半導体ウエハーの研磨装置を開発する東邦鋼機製作所(三重県四日市市)と三重大学は、深紫外線LEDの基板の表面の凹凸を1nm(ナノ=10億分の1=メートル)単位に抑え、価格を従来の10分の1程度に下げる技術を開発した。深紫外線LEDはウイルスの除去や殺菌に利用が広まっている。2022年にもサンプルを作り電子部品メーカーに売り込む。

深紫外線は波長が短く、水や空気を浄化する効果があるとされる。出力するLEDには窒化アルミニウムを使うのが主流だが製造コストが高い。東邦鋼機と三重大は基板用に高品質の結晶を作るのが難しかったサファイアで、新たに東邦鋼機が生み出した水を使う加工法を用いる。基板の表面の凹凸を1nm単位で調整して、平たんに加工できるという。

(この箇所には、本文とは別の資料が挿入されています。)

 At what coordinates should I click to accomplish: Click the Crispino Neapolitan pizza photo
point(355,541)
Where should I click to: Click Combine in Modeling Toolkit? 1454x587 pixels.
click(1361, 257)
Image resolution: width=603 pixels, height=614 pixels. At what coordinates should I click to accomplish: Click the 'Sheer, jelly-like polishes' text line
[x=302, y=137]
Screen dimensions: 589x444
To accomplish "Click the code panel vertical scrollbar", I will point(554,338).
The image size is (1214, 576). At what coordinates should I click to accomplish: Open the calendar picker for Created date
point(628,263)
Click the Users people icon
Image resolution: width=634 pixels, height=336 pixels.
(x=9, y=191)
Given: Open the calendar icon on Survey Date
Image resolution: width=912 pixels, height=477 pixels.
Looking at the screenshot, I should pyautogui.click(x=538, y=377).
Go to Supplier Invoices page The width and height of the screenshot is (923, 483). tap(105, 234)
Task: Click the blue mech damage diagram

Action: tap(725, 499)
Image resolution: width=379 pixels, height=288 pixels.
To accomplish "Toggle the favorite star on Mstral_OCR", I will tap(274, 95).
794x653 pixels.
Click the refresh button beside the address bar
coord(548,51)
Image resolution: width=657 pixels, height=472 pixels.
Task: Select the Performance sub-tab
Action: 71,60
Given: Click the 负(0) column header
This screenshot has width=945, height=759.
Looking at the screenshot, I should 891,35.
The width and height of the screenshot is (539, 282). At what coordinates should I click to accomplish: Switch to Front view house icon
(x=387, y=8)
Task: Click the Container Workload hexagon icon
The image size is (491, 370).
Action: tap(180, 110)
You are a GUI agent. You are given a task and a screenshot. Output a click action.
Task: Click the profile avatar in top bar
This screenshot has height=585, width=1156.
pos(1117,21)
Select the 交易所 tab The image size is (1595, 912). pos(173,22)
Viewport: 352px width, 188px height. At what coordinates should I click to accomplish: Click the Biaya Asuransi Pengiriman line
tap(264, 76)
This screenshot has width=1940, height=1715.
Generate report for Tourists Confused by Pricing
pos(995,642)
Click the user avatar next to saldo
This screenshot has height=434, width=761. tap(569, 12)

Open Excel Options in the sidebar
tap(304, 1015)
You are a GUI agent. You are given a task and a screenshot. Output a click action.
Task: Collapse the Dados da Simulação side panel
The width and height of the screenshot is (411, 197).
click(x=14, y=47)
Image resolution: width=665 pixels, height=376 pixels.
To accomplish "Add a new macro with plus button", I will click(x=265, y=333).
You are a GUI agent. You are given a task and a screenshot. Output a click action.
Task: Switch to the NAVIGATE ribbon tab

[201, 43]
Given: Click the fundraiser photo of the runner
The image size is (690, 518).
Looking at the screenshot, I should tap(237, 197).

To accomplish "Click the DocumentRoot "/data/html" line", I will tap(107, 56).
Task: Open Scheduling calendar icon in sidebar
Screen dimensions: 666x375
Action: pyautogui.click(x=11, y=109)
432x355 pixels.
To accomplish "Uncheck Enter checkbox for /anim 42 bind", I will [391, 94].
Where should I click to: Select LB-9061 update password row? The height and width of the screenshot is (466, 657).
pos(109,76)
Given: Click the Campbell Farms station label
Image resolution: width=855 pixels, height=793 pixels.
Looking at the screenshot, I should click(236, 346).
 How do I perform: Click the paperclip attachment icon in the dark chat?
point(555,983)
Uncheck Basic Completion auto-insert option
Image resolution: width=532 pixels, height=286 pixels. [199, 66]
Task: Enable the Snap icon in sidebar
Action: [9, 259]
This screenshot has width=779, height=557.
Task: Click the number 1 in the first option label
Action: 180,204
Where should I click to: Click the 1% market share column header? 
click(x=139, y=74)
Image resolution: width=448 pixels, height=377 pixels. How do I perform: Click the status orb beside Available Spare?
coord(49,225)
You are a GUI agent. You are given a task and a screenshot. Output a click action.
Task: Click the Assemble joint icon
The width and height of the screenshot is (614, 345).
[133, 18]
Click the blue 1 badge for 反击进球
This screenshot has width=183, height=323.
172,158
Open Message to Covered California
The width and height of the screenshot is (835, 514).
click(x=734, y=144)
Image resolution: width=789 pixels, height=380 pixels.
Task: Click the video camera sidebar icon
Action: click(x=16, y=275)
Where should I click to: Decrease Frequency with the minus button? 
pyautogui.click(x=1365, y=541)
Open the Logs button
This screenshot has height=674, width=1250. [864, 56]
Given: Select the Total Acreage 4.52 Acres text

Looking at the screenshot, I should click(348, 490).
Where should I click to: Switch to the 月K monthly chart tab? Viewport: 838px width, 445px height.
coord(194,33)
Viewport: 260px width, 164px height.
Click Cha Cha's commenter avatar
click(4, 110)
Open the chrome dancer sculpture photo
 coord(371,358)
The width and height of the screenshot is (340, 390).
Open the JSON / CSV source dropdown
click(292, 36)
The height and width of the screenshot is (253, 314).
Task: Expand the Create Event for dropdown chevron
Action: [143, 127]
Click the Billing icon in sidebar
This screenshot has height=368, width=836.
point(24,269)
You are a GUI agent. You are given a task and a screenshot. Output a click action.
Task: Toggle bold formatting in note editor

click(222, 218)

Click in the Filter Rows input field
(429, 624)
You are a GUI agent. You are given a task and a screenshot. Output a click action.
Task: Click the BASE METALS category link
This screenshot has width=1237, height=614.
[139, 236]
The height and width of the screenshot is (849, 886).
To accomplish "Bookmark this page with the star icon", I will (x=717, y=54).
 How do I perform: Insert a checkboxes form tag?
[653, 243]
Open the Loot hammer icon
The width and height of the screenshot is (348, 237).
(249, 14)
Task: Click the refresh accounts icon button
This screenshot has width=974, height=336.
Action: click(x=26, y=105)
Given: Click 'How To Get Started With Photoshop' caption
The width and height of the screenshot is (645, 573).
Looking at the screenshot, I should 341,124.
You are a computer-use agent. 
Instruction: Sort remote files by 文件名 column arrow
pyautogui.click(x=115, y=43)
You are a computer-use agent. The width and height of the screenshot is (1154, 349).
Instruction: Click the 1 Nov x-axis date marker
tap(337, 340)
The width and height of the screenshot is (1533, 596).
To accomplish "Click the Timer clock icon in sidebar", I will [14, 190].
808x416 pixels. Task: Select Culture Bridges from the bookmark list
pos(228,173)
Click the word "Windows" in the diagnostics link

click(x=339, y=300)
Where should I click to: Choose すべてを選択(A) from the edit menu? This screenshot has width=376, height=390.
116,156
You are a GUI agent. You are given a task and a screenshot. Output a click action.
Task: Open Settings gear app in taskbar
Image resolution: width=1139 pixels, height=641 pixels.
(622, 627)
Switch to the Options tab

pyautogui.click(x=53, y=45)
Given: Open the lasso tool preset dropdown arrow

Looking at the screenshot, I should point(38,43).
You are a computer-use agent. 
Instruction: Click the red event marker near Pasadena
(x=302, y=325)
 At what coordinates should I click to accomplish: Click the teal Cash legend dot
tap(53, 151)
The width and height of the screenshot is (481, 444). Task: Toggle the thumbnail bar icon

サファイア基板は研磨用に高価なダイヤモンドの硬い粒子「砥粒(とりゅう)」を使うことが多かった。水を使えば安く作れるという。中小企業庁から2021年度の「戦略的基盤技術高度化支援事業」に採択され、最終的な製品開発に向け研究費の3分の2が助成されることが決まっている。三重大が実用化に向けた開発を進める。

深紫外線LEDは1個5千~1万円するという。冷蔵庫やエアコンの内部除菌に使う機種もあるが、高価なため1台につき数個しか使えなかった深紫外線LEDを増やせるという。